A recent discussion on Viking ethics established that, yes, contrary to popular historical representation, they did have some. Quite a complex arrangement of them, actually: it was considered important not to drink so much at a party that you fell over, and to make sure that a traveller arriving at your home had space near the fire so that he could warm his knees.

Now on the other hand, these were people who had no particular qualms about indulging in the odd spot of looting, pillaging, ravaging and slaughtering when the mood took them; and this was their approach to people they had no particular beef with. One can only speculate – from a safe distance, if you’ll take my advice – on how they treated people they actively didn’t like.

It’s fair to say, then, that the Norse sense of ethics was somewhat different to our own – but this is hardly unreasonable. Morality is one of the big problems for philosophies and religions the world over: where does the human sense of morality come from, and why can it be so strong and inflexible over the scale of a single lifetime, yet have been so bendy and unpredictable over the course of human history?

The question that cropped up during the discussion was a little more specific: did the Vikings (and by extension, should a modern Ásatrú) forgive?

Forgiveness is a concept of critical importance to monotheists, and one of the central foundations of Christianity: Christ is the mechanism through which God forgives human sinfulness. Christians are encouraged, before almost everything else, to be forgiving – and modern British society, having its social and ethical roots firmly embedded in Christian tradition and philosophy, views the ability to forgive as a thing of great merit.

But what actually is forgiveness? And is it relevant to those of us who aren’t Christian – and if so, why?

The simplest definition of forgiveness would be a willingness, after some affront, to behave as though no wrong had been done. To put the offence from your mind and treat the transgressor just as you did before. Most people pair ‘forgive’ and ‘forget’ and treat them as a single process: you do me wrong, but I forgive you, and I’ll do all I can to erase the whole incident from my memory.

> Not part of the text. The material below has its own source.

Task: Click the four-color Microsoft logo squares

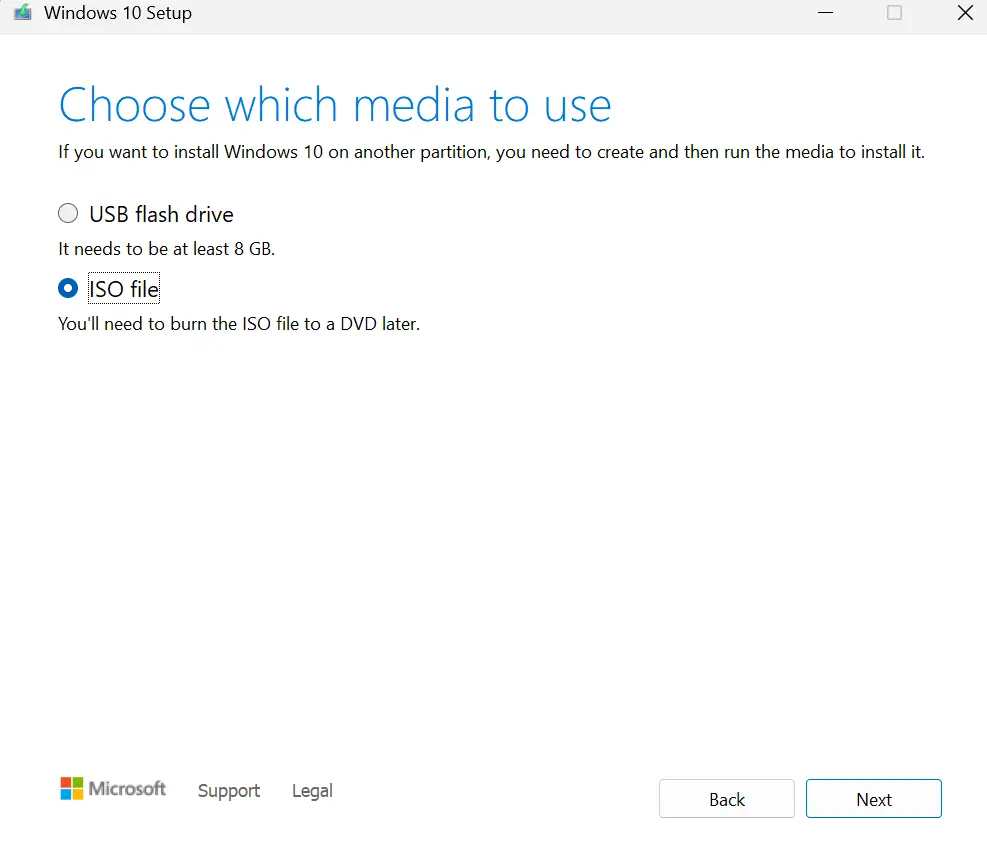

But is forgiveness possible if we don’t or can’t forget? Is it still forgiveness if we remember the wrong done to us, even if we can bring ourselves to behave as though it’s ‘water under the bridge’? Is it still forgiveness if it’s offered grudgingly, or if it’s not heartfelt? And can forgiveness be conditional? If I forgive you, but on the understanding that it’d better not happen again? Or should forgiveness be assumed to depend on the true repentance of the forgiven, with further offences undermining the whole thing? What about philosophies that hold to some notion of natural retribution, such as karma or the Threefold Law? Does my forgiveness of your offence affect the retribution that nature would otherwise have brought on you?

As far as I can establish, Viking forgiveness carried just this expectation: I’ll forgive you, even treat you as though it never happened, but I won’t forget, and you won’t find me so merciful if you do it again.

But that’s one path, one philosophy, and one interpretation of that philosophy. The Ásatrúar might still tell me I’ve got it all wrong – and by Harry, they might be right. So what do you think, dear reader? What’re your thoughts on the nature of forgiveness, as it pertains to the different pagan paths?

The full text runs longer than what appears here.